▶ TASK OBJECTIVE
Scan the entries for "agent". Every line that holds it is to be copied.

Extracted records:
>>>>>

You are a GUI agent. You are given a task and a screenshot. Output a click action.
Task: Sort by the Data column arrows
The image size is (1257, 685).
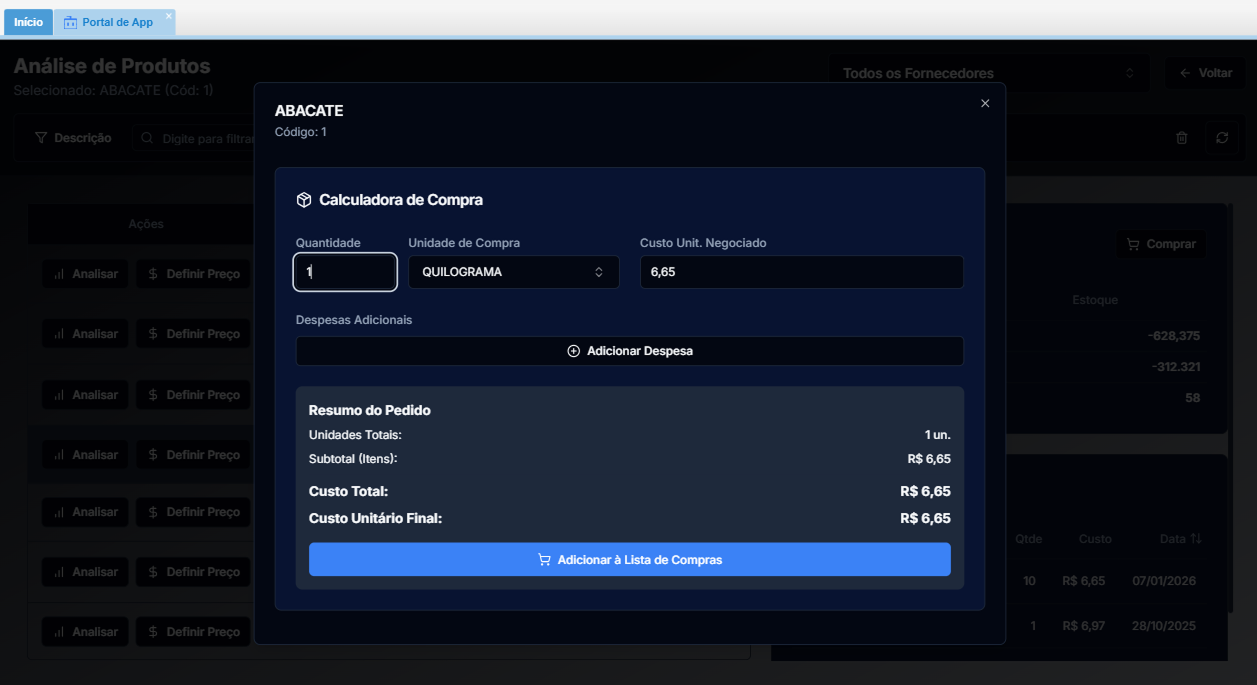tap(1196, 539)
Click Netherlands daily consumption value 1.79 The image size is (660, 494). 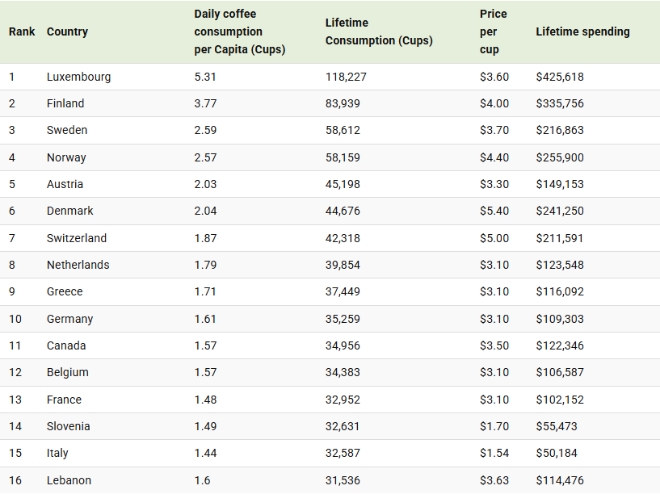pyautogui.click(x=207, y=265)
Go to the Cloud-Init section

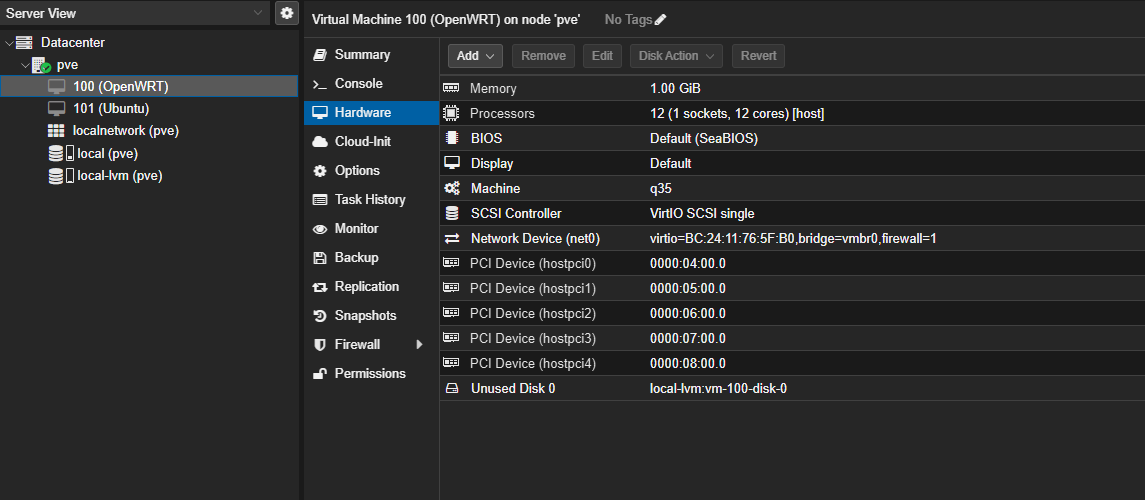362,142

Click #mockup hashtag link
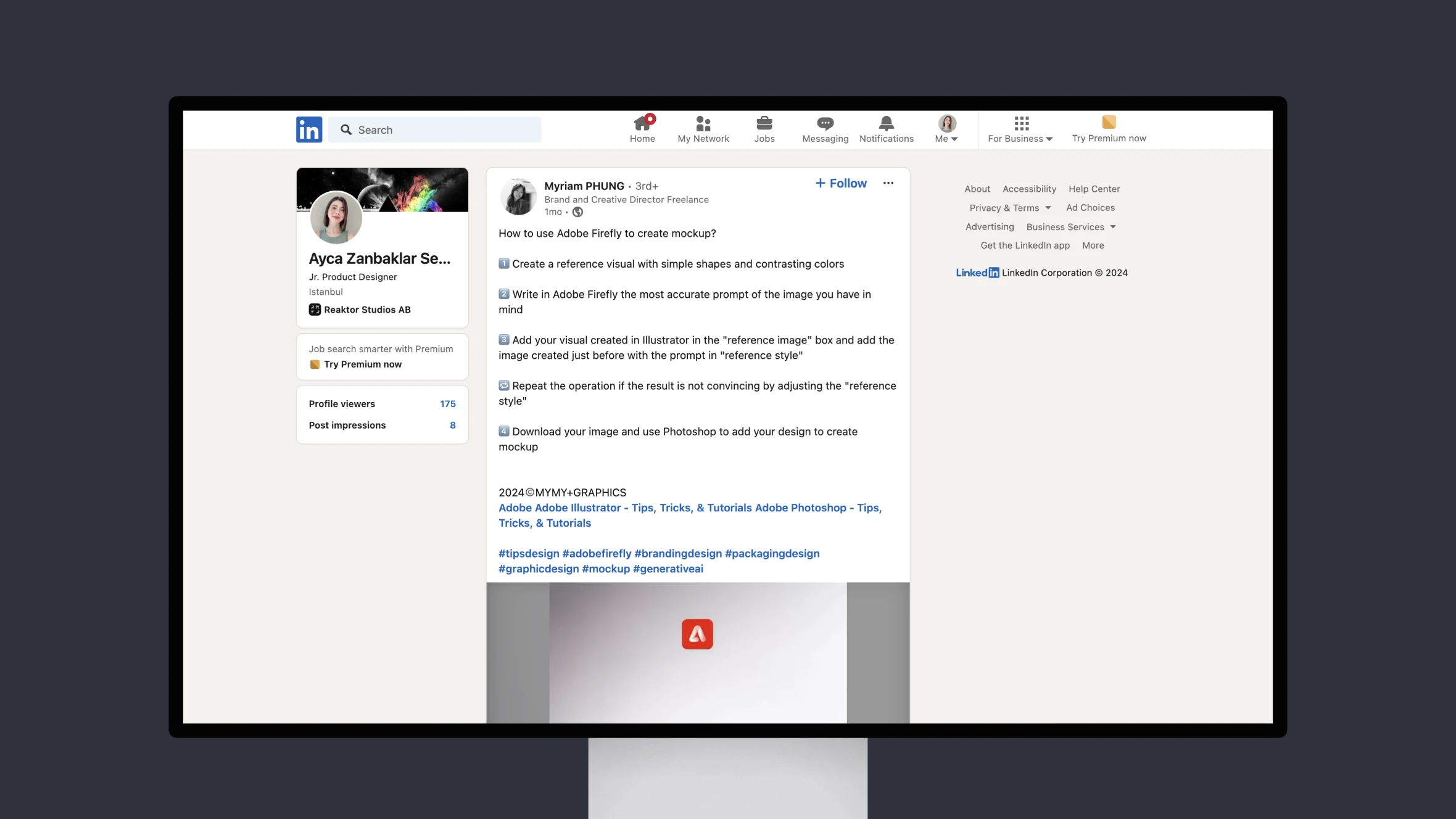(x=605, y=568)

<<<<<
>>>>>

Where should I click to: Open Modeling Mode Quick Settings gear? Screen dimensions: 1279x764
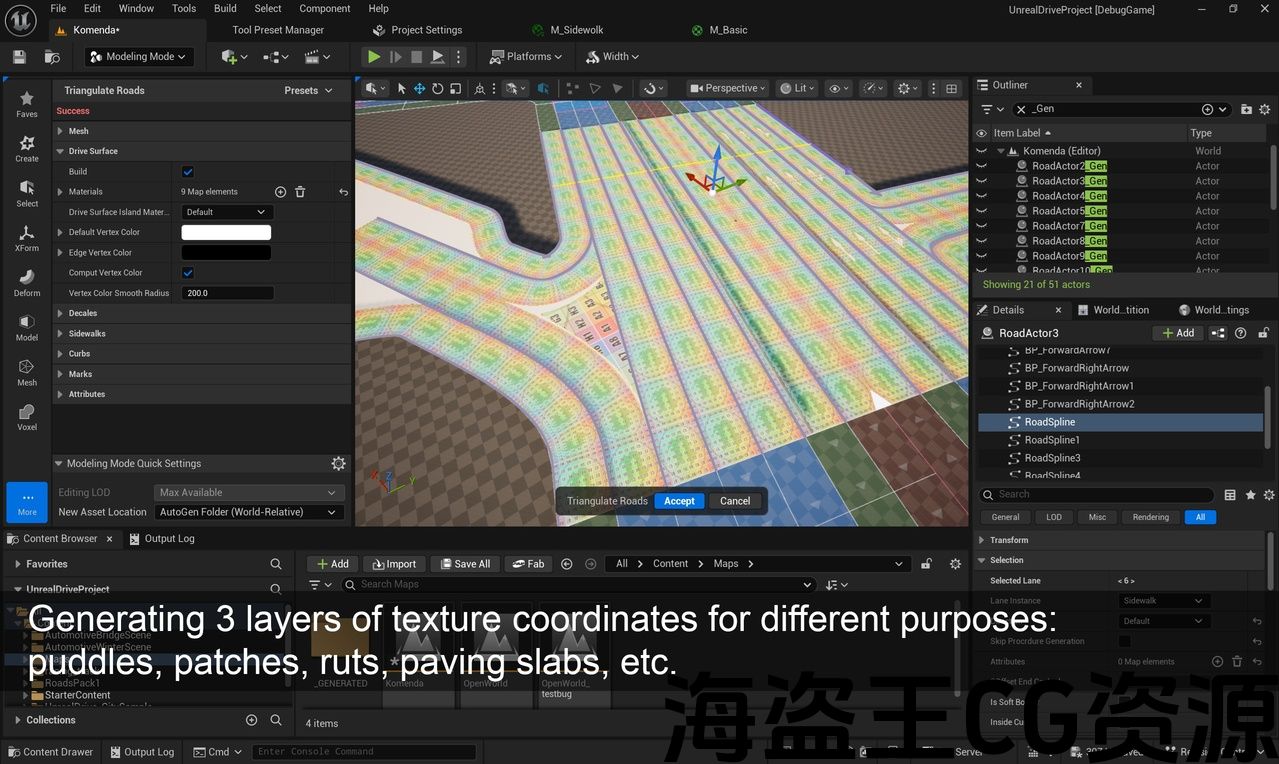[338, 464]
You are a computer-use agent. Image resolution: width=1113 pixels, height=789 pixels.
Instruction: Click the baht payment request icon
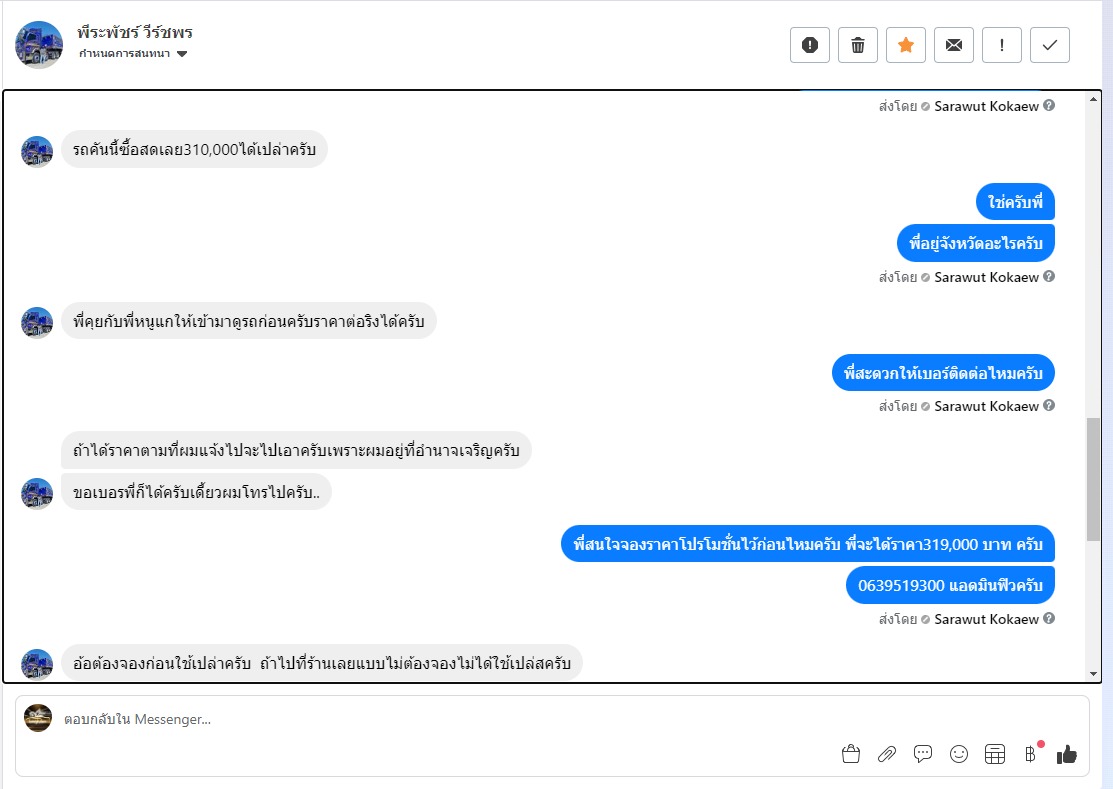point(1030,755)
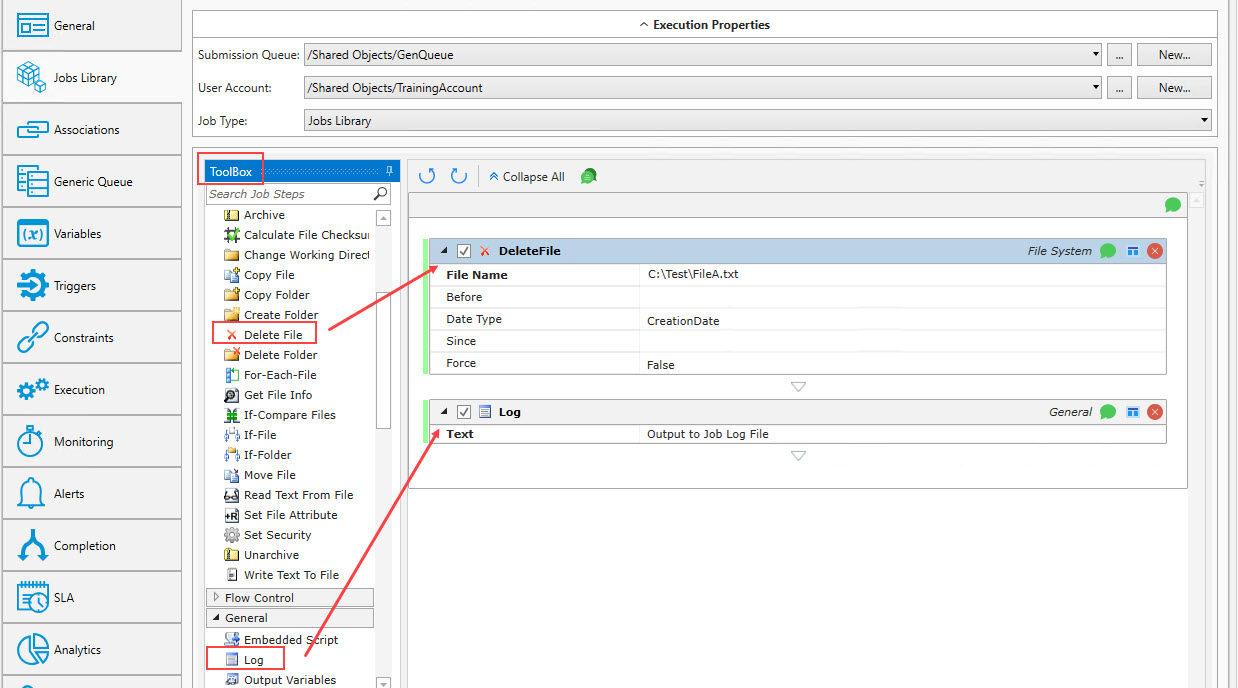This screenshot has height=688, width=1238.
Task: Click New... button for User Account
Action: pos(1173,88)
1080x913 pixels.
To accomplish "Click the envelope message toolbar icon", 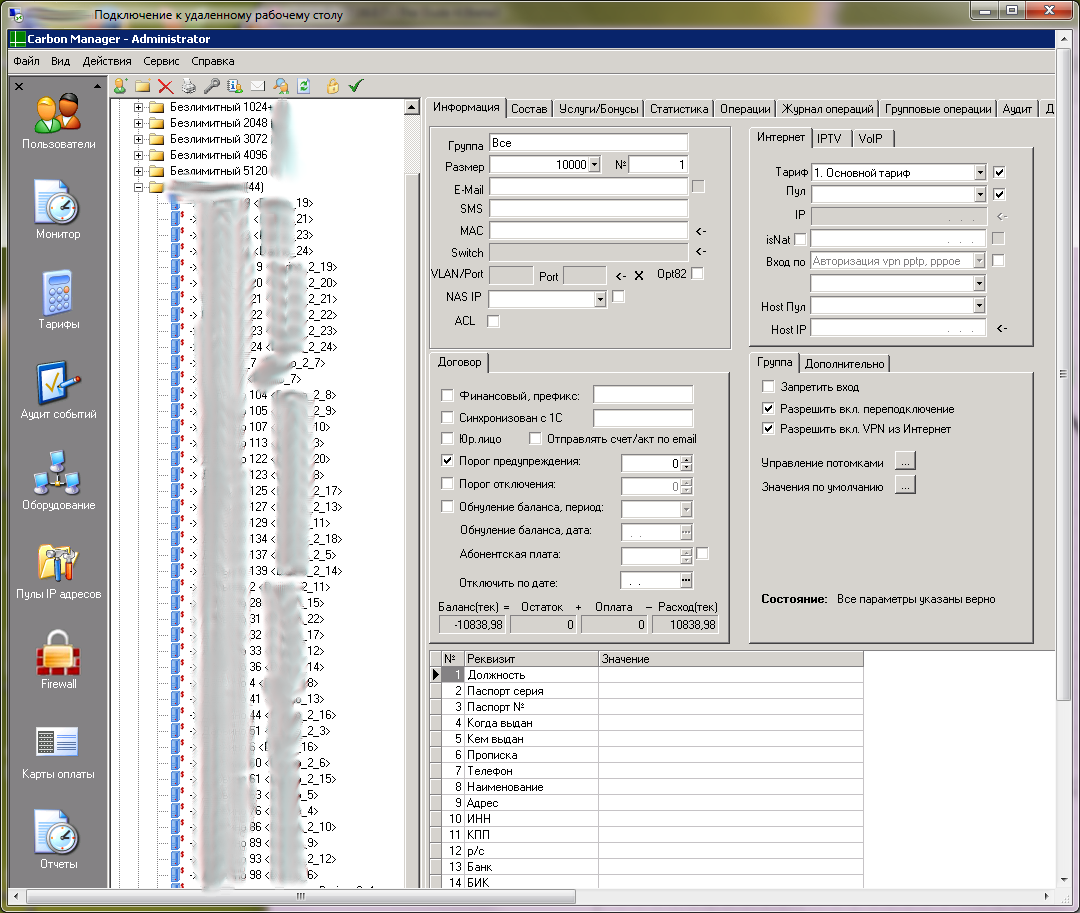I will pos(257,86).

<<<<<

▶ TASK SOLUTION
You are a GUI agent. You are given a task and a screenshot. Output a click action.
You are a computer-use agent. Image resolution: width=1113 pixels, height=789 pixels.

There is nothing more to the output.